Many of us are on fixed income, whether that’s a salary or whether you’re on a on a pension. And, you know, 70% of consumers that have a mortgage have a mortgage, you know, in that 3% range or it was in that 3% range. So many people are certainly feeling the pinch as the increase in the rates happen. And, you know, don’t dig yourself a hole.

Don’t wait until your finances are tight

You know, really think about your finances and see where things are sitting. And, you know, I would really suggest, you know, before things get too tight. And if you’re having some financial hardship, you know, talk to an unbiased, mortgage professional. Does a mid-term refinance make sense? You know, really, nobody wants to pay a penalty,

Sam, but a penalty is a lot better than maybe putting yourself into financial hardship that you can’t then kind of dig out of. So I think, you know, certainly ask for help and ask the questions. And I think now is a really good time to be aware of what’s going on with your finances because it’s daunting.

Sam Laprade: [00:08:13.38] It is daunting, and I think it can be very challenging as well for couples, Clinton. You know, one person might be a saver in one person might be a spender.

Clinton Wilkins: [00:08:21.55] I see it.

Sam Laprade: [00:08:22.74] Exactly. I mean, that’s a perspective. But if you both go with an open mind to speak with somebody like yourself, you know, a mortgage broker that could kind of take the emotions out of it and really make sure that your family understands this is the long game and try to ensure that you know, stay in your home and that you’re able to, you know, to live the kind of life that you want.

And as you talked about, you know, the wants and the needs and all of those pieces, it’s a really important conversation. And we know that the can put a lot of pressure on families. But I think your goal Clinton from what I can understand from every time we speak, is to make this as easy as possible on people.

Review your finances with your partner

Clinton Wilkins: [00:08:58.89] I think it really it is daunting and I think that there’s a bit of a taboo talking about financial health and wellness. You know, and we’ve kind of joked about it, you know, having these wine Wednesdays or whatever it is, and opening your bills and talking about how much you owe and how much you have in the bank and all these things, I think that’s healthy.

And, you know, there’s many consumers that, you know, there are lone wolf and they own a property on their own and they don’t have anyone else to help them. So I think, you know, that’s an internal conversation that you have and maybe really look at things. But there’s a lot of households where there’s two borrowers. And I think, you know, having those conversations is really, really important. And I would say it’s even more important now than it ever has been. You know, there are consumers that have mortgage products that are coming up for renewal, and I would say take early and take very steady action.

Know your situation 120 days before your renewal

Typically, you need to look at what your situation is 120 days before your renewal happens. There’s many consumers that their renewal is going to be much higher than what it was previously. So, you know, I think making some changes could be healthy. And the other thing is, you know, in our market here in Halifax and I know certainly in Ontario, there are a lot of private mortgages that when they come up for renewal lenders don’t necessarily automatically offer you a renewal option.

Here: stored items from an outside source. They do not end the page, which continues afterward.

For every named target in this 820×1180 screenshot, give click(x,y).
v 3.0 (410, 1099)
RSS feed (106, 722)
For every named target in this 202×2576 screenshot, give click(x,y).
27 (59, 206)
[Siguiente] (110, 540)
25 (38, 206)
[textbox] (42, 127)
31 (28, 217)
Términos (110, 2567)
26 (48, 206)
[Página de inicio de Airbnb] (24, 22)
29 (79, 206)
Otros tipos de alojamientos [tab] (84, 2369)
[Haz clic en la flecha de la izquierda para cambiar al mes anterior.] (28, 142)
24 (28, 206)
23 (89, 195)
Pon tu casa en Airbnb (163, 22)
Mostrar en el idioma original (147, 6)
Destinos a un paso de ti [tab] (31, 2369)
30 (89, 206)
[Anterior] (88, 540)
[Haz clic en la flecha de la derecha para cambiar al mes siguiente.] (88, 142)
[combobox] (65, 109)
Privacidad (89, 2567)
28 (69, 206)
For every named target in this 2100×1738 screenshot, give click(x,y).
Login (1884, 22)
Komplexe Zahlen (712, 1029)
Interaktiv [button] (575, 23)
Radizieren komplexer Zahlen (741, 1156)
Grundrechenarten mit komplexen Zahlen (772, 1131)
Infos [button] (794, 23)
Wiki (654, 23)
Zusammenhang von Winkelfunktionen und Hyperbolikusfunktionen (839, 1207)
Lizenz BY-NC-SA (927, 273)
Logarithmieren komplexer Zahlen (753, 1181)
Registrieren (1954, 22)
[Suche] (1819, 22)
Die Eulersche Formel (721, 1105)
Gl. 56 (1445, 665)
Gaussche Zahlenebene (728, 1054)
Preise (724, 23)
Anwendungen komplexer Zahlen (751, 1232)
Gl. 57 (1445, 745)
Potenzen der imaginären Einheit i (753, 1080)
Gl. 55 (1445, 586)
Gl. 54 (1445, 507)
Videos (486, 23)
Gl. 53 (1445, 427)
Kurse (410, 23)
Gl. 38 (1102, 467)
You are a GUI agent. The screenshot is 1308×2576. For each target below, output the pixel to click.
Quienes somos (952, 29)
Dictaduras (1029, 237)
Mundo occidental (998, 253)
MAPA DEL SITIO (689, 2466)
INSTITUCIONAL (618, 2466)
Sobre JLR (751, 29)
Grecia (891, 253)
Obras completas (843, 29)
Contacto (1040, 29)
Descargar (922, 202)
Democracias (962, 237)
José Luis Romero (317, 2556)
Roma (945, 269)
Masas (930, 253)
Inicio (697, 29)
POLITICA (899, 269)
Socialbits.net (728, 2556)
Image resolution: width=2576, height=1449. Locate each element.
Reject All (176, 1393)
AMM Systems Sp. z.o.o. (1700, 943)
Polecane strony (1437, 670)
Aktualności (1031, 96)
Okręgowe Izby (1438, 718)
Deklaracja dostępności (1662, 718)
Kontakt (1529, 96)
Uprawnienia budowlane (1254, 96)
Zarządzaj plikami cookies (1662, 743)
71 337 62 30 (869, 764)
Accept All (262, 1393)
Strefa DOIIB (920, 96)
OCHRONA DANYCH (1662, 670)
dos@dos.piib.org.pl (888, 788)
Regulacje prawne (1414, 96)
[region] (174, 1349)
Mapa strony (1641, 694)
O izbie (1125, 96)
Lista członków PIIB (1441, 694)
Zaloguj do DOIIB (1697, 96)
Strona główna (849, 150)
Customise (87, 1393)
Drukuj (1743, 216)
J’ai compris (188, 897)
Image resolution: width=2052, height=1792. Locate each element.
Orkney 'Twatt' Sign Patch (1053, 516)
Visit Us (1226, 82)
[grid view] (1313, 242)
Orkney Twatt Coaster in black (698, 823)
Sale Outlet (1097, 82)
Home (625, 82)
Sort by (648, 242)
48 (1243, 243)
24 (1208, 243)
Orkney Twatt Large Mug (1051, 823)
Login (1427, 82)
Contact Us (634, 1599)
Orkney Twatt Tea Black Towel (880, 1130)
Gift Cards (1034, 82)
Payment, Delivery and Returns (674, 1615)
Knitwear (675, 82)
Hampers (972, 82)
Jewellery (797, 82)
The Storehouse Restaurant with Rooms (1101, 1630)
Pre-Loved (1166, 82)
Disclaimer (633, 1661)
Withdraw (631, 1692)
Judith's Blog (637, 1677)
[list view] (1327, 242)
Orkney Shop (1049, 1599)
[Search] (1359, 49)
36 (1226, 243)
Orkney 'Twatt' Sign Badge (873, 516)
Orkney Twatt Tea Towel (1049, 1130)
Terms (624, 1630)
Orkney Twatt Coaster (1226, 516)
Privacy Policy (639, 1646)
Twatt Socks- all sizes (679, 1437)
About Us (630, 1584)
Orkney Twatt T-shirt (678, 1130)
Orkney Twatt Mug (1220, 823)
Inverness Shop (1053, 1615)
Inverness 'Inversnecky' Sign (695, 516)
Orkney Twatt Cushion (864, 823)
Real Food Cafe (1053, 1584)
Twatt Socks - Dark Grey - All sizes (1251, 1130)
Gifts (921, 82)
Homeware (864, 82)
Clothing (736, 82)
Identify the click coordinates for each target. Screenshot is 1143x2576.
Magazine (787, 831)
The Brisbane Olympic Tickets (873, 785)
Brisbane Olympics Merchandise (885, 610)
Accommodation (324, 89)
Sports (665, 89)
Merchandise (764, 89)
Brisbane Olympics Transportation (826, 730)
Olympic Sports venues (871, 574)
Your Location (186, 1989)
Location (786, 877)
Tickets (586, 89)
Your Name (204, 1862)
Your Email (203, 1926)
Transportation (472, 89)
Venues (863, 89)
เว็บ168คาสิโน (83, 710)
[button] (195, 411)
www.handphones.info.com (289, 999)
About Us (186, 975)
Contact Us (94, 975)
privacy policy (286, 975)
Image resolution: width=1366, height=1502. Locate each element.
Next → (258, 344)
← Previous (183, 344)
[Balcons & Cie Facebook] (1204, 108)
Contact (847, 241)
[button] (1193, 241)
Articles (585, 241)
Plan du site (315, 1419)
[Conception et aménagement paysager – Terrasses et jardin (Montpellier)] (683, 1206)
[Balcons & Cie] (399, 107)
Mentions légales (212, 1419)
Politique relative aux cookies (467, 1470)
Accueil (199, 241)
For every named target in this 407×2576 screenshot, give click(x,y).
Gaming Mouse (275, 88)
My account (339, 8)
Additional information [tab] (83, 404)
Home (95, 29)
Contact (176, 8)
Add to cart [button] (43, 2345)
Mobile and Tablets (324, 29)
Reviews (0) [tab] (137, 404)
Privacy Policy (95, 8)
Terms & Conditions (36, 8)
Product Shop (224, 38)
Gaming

So certainly have these conversations, get your ducks in a row, know what’s going on with your income, your assets and your credit. You know, prior to renewal, it’ll be a lot easier conversation. And I think the sooner you start having these conversations and the sooner you start seeking that advice in the 120 day mark, the more kind of lead time you have to make sure that you’re going to be in the best possible situation for the next term.

Sam Laprade: [00:10:38.71] Brilliant advice, as always. Whenever I hear the Bank of Canada is calling a meeting, I think, “well, that’s okay. I get to speak with Clinton Wilkins,” so it’s all good. Thank you so much, Clinton, for your time today.